The advent of overlays and broken out controls.
It may seem counterintuitive – to simplify an already onerous number of information assurance (IA) controls by increasing that number by some 40%. But that’s what happened when compliance experts from a variety of three-letter agencies came together to create the “broken-out control set.” By functionally decomposing the NIST SP 800-53 rev 4 controls, the 927 original controls became over 1,300.
The result? A package of IA controls that are more inheritable, easier to understand, and more applicable to specific elements of a given system.
That broken-out control set, or 800-53 Extended, creates more one-for-one comparisons between the controls required of the provider and receiver, for example, between a cloud service provider and customer. More specific individual controls are more easily and directly mapped, and thus more easily and directly inherited.

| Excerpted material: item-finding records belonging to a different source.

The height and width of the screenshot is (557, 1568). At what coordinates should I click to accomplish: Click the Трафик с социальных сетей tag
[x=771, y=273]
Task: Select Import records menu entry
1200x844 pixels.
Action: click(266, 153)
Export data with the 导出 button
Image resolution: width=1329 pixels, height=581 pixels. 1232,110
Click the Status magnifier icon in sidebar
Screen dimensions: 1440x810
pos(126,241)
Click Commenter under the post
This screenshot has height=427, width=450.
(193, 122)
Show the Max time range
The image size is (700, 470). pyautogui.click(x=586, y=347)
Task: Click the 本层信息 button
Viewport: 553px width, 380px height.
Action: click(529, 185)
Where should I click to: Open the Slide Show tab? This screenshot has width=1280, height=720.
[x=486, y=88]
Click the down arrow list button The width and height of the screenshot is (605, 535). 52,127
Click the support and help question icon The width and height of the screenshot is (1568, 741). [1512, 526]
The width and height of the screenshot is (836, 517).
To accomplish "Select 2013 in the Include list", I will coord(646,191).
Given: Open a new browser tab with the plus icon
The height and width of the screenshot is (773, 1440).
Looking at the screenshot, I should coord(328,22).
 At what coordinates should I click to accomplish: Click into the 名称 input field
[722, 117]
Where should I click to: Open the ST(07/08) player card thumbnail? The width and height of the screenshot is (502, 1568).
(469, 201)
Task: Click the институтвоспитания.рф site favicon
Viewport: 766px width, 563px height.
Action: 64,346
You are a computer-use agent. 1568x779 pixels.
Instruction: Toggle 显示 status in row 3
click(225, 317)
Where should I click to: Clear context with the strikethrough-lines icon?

Compliance overlays for specific types of systems
Another way to simplify controls compliance is to layer a group of controls created for a specific type of system over a broadly applicable, or baseline, set of controls. Telos worked with the Intelligence Community (IC) to develop and support these overlays for systems such as those containing intelligence data or cross-domain solutions, as well as various unclassified requirements like High Value Assets (HVA) or Privacy. Many of these are available and can be configured or customized for Xacta users.
Value beyond the IC
Although pioneered within the IC using the NIST SP 800-53 controls, these approaches have broad application. The same can be accomplished for FedRAMP and even in commercial environments. NIST controls are widely adopted, and can be mapped to various compliance paradigms. Having a plan to tackle IT risk and compliance activities is critical to success and sometimes you have to take a completely different approach to make things easier and more digestible… even if it results in what initially looks like more work.